INPUT ROWS:

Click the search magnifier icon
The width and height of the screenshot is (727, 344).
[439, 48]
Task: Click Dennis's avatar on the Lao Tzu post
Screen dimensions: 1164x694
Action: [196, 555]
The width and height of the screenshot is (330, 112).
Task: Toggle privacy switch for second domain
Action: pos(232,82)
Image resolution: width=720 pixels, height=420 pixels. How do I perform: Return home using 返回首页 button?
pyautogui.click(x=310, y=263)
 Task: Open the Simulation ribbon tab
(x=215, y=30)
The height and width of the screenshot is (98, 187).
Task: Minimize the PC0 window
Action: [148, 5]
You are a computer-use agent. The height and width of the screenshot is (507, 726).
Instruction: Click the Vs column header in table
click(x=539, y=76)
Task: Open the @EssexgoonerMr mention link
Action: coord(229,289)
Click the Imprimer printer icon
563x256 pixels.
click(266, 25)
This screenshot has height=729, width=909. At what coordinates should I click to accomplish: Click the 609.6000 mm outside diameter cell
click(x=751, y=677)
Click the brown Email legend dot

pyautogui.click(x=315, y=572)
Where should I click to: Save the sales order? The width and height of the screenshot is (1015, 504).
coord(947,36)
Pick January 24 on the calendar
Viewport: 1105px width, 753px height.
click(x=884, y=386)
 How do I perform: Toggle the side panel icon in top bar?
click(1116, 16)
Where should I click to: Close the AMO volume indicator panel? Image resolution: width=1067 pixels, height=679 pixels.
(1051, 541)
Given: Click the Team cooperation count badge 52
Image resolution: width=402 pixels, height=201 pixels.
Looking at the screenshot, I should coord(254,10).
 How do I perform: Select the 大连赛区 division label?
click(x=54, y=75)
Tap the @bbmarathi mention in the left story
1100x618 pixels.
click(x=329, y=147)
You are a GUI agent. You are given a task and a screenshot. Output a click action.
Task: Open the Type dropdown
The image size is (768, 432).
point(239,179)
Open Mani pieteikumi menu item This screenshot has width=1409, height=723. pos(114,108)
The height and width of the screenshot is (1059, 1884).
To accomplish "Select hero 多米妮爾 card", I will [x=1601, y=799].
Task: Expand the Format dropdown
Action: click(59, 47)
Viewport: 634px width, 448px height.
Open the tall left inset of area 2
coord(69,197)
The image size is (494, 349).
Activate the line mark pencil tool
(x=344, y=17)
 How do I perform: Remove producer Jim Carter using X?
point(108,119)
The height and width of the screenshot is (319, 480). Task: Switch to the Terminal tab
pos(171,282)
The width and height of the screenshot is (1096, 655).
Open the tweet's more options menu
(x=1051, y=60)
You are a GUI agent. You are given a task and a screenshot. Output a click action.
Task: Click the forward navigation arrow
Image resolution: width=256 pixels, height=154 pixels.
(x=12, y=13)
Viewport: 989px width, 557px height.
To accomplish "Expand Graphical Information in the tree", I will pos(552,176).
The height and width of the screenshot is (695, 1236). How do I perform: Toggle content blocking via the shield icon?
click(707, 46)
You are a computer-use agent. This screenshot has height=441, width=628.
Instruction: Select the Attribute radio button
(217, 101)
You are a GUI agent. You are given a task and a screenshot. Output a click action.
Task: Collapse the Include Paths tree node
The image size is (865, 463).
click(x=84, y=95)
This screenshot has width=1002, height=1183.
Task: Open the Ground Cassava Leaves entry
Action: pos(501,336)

WORK TO COMPLETE:
Lay out every line of the records above as a Markdown table with two columns, Row and Line. Put the row number under Row and the line under Line, and leave out blank lines.

WRITTEN RESPONSE:
| Row | Line |
|---|---|
| 1 | Click the search magnifier icon |
| 2 | The width and height of the screenshot is (727, 344). |
| 3 | [439, 48] |
| 4 | Task: Click Dennis's avatar on the Lao Tzu post |
| 5 | Screen dimensions: 1164x694 |
| 6 | Action: [196, 555] |
| 7 | The width and height of the screenshot is (330, 112). |
| 8 | Task: Toggle privacy switch for second domain |
| 9 | Action: pos(232,82) |
| 10 | Image resolution: width=720 pixels, height=420 pixels. How do I perform: Return home using 返回首页 button? |
| 11 | pyautogui.click(x=310, y=263) |
| 12 |  Task: Open the Simulation ribbon tab |
| 13 | (x=215, y=30) |
| 14 | The height and width of the screenshot is (98, 187). |
| 15 | Task: Minimize the PC0 window |
| 16 | Action: [148, 5] |
| 17 | You are a computer-use agent. The height and width of the screenshot is (507, 726). |
| 18 | Instruction: Click the Vs column header in table |
| 19 | click(x=539, y=76) |
| 20 | Task: Open the @EssexgoonerMr mention link |
| 21 | Action: coord(229,289) |
| 22 | Click the Imprimer printer icon |
| 23 | 563x256 pixels. |
| 24 | click(266, 25) |
| 25 | This screenshot has height=729, width=909. At what coordinates should I click to accomplish: Click the 609.6000 mm outside diameter cell |
| 26 | click(x=751, y=677) |
| 27 | Click the brown Email legend dot |
| 28 | pyautogui.click(x=315, y=572) |
| 29 | Where should I click to: Save the sales order? The width and height of the screenshot is (1015, 504). |
| 30 | coord(947,36) |
| 31 | Pick January 24 on the calendar |
| 32 | Viewport: 1105px width, 753px height. |
| 33 | click(x=884, y=386) |
| 34 |  How do I perform: Toggle the side panel icon in top bar? |
| 35 | click(1116, 16) |
| 36 | Where should I click to: Close the AMO volume indicator panel? Image resolution: width=1067 pixels, height=679 pixels. |
| 37 | (1051, 541) |
| 38 | Given: Click the Team cooperation count badge 52 |
| 39 | Image resolution: width=402 pixels, height=201 pixels. |
| 40 | Looking at the screenshot, I should coord(254,10). |
| 41 |  How do I perform: Select the 大连赛区 division label? |
| 42 | click(x=54, y=75) |
| 43 | Tap the @bbmarathi mention in the left story |
| 44 | 1100x618 pixels. |
| 45 | click(x=329, y=147) |
| 46 | You are a GUI agent. You are given a task and a screenshot. Output a click action. |
| 47 | Task: Open the Type dropdown |
| 48 | The image size is (768, 432). |
| 49 | point(239,179) |
| 50 | Open Mani pieteikumi menu item This screenshot has width=1409, height=723. pos(114,108) |
| 51 | The height and width of the screenshot is (1059, 1884). |
| 52 | To accomplish "Select hero 多米妮爾 card", I will [x=1601, y=799]. |
| 53 | Task: Expand the Format dropdown |
| 54 | Action: click(59, 47) |
| 55 | Viewport: 634px width, 448px height. |
| 56 | Open the tall left inset of area 2 |
| 57 | coord(69,197) |
| 58 | The image size is (494, 349). |
| 59 | Activate the line mark pencil tool |
| 60 | (x=344, y=17) |
| 61 |  How do I perform: Remove producer Jim Carter using X? |
| 62 | point(108,119) |
| 63 | The height and width of the screenshot is (319, 480). Task: Switch to the Terminal tab |
| 64 | pos(171,282) |
| 65 | The width and height of the screenshot is (1096, 655). |
| 66 | Open the tweet's more options menu |
| 67 | (x=1051, y=60) |
| 68 | You are a GUI agent. You are given a task and a screenshot. Output a click action. |
| 69 | Task: Click the forward navigation arrow |
| 70 | Image resolution: width=256 pixels, height=154 pixels. |
| 71 | (x=12, y=13) |
| 72 | Viewport: 989px width, 557px height. |
| 73 | To accomplish "Expand Graphical Information in the tree", I will pos(552,176). |
| 74 | The height and width of the screenshot is (695, 1236). How do I perform: Toggle content blocking via the shield icon? |
| 75 | click(707, 46) |
| 76 | You are a computer-use agent. This screenshot has height=441, width=628. |
| 77 | Instruction: Select the Attribute radio button |
| 78 | (217, 101) |
| 79 | You are a GUI agent. You are given a task and a screenshot. Output a click action. |
| 80 | Task: Collapse the Include Paths tree node |
| 81 | The image size is (865, 463). |
| 82 | click(x=84, y=95) |
| 83 | This screenshot has width=1002, height=1183. |
| 84 | Task: Open the Ground Cassava Leaves entry |
| 85 | Action: pos(501,336) |